§ Exercise description
The requested output is every line from the one with "Where should I click to: Click the word" through the last line below, printed exactly.

§ Source material
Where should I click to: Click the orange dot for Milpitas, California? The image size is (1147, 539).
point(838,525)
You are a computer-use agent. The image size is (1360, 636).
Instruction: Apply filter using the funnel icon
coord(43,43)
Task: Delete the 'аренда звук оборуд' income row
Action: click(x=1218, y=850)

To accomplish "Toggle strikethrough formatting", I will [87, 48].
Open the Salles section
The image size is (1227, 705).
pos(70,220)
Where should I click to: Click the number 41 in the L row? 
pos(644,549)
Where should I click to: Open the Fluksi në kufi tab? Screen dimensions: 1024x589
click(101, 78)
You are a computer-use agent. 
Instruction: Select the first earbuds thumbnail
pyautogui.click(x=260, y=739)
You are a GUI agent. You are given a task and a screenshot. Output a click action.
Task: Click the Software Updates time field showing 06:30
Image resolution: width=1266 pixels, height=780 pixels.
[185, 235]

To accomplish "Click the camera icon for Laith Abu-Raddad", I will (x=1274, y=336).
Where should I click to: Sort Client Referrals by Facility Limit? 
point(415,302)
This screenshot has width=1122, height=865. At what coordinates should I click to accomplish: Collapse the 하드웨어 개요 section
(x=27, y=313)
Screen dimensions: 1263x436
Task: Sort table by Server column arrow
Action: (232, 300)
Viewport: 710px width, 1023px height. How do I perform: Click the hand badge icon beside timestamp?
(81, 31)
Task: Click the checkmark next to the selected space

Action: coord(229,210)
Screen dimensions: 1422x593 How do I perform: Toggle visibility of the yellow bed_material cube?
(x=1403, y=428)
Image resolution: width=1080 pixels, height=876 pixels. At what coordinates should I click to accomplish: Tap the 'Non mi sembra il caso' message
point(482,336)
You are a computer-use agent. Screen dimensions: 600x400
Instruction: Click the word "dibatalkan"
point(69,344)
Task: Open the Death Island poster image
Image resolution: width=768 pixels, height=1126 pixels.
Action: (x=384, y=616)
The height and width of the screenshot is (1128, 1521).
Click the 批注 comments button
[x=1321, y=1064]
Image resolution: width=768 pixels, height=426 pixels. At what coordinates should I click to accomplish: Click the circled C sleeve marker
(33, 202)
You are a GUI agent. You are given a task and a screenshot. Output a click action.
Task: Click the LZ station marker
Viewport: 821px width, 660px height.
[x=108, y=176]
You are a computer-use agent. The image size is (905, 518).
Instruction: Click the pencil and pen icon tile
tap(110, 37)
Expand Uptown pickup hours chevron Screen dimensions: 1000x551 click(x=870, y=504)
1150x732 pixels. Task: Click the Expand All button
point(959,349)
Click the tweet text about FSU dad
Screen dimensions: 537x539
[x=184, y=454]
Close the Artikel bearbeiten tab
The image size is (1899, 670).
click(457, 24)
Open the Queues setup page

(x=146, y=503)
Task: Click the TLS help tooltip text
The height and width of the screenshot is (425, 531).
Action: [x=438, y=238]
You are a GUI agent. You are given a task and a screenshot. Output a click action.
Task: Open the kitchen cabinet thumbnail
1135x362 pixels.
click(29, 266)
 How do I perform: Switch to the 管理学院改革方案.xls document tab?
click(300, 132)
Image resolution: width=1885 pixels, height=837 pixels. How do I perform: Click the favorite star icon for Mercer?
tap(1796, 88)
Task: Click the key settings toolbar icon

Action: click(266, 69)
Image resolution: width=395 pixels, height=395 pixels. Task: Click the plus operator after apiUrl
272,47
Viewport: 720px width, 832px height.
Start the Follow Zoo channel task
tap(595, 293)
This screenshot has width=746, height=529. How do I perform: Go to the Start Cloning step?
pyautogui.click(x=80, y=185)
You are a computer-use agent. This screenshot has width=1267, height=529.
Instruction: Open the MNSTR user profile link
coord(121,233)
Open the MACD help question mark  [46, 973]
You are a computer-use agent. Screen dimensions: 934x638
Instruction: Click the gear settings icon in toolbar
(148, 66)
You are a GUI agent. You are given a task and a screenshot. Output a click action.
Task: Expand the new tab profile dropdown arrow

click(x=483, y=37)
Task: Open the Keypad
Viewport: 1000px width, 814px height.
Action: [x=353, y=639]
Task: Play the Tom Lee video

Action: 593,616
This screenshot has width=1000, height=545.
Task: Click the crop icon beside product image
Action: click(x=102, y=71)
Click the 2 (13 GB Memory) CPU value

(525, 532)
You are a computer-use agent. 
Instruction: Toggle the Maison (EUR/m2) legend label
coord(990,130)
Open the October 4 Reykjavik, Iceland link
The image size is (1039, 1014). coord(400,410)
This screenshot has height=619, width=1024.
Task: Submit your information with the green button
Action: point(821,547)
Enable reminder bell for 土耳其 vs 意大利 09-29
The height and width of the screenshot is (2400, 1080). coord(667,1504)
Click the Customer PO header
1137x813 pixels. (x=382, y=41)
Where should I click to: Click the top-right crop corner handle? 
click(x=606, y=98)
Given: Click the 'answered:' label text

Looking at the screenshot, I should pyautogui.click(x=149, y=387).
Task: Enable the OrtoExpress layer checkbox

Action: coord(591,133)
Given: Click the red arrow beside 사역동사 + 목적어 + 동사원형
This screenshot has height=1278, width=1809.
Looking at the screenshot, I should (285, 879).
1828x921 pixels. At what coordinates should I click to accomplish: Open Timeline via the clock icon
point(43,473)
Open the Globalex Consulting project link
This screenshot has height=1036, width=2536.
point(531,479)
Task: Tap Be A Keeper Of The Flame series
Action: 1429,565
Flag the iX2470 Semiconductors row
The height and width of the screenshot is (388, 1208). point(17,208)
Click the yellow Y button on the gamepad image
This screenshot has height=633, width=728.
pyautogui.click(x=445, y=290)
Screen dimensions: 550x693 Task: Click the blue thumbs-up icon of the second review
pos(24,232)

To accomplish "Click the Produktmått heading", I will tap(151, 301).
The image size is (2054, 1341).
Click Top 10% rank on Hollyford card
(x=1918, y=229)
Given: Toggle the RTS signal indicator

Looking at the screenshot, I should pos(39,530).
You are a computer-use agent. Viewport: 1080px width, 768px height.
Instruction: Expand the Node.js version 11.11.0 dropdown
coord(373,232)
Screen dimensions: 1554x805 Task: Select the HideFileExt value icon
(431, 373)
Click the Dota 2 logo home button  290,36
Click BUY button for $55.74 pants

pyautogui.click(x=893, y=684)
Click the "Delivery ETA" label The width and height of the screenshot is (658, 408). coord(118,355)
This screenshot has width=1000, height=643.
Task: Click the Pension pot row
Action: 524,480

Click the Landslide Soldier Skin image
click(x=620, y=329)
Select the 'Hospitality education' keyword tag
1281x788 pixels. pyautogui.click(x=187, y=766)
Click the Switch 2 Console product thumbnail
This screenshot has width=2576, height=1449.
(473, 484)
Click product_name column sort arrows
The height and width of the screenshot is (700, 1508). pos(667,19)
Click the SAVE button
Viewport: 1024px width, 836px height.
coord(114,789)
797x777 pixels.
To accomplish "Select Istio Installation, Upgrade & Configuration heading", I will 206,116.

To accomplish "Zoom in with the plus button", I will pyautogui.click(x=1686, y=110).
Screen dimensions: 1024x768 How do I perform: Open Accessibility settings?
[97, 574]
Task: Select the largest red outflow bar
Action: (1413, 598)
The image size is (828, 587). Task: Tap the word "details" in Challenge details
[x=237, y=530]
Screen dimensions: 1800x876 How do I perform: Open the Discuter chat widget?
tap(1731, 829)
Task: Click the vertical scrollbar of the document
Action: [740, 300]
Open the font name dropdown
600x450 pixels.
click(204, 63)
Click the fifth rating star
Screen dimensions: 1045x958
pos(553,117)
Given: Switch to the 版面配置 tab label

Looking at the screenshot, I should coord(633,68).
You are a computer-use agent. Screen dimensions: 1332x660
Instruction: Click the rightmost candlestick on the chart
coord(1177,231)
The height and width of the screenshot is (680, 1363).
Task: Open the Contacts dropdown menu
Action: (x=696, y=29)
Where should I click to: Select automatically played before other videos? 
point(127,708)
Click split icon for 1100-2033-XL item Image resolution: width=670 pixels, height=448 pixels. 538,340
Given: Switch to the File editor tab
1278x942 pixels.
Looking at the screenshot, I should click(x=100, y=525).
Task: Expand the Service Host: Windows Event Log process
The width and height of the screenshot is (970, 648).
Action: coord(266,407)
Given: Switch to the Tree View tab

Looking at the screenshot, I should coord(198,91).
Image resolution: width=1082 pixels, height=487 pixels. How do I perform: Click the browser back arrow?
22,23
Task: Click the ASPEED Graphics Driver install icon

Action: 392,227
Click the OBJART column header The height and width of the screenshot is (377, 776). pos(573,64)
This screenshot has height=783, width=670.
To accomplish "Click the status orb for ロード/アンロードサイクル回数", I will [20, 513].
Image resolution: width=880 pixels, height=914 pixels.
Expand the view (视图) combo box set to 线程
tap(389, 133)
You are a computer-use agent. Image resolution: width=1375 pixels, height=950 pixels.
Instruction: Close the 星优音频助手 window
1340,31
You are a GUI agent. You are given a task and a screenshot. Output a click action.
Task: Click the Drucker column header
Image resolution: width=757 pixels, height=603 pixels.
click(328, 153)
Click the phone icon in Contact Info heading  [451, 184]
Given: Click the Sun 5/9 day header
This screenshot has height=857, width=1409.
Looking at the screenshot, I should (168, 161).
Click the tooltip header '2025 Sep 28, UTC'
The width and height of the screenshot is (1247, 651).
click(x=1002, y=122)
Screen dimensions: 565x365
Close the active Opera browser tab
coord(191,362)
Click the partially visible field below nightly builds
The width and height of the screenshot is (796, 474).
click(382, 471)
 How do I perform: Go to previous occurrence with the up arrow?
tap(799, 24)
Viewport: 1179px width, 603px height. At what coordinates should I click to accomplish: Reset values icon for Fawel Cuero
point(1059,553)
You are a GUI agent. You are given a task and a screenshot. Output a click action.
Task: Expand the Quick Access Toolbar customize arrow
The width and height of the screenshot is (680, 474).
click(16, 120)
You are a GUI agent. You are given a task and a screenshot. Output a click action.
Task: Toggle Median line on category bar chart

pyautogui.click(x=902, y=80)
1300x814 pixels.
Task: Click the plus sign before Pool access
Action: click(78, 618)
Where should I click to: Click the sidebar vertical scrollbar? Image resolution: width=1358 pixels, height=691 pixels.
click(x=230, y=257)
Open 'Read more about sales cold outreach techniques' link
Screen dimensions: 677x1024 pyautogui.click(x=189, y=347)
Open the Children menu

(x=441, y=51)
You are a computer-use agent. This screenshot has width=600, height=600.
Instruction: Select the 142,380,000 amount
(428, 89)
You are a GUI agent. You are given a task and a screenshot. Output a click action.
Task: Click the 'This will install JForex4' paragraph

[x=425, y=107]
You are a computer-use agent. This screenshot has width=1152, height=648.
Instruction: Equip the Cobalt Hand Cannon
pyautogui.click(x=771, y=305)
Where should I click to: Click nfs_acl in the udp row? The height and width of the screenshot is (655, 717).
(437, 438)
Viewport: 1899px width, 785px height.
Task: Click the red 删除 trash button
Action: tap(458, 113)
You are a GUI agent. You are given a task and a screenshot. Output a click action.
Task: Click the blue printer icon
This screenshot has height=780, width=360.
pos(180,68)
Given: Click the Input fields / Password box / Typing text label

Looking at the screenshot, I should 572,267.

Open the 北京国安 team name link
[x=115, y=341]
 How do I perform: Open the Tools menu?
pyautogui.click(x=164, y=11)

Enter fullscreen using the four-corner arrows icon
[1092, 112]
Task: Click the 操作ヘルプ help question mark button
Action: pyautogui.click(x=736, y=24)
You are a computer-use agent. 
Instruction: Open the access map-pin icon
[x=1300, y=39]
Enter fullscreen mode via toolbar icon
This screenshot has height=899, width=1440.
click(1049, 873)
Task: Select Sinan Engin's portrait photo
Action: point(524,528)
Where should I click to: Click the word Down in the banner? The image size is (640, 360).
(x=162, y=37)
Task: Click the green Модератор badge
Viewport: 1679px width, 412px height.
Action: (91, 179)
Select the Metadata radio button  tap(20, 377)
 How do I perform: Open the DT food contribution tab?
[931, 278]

§ Solution to this problem
Where should I click to: Click the word Down in the banner? The image size is (640, 360).
(x=162, y=37)
Task: Click the green Модератор badge
Viewport: 1679px width, 412px height.
Action: (91, 179)
Select the Metadata radio button  tap(20, 377)
 How do I perform: Open the DT food contribution tab?
[931, 278]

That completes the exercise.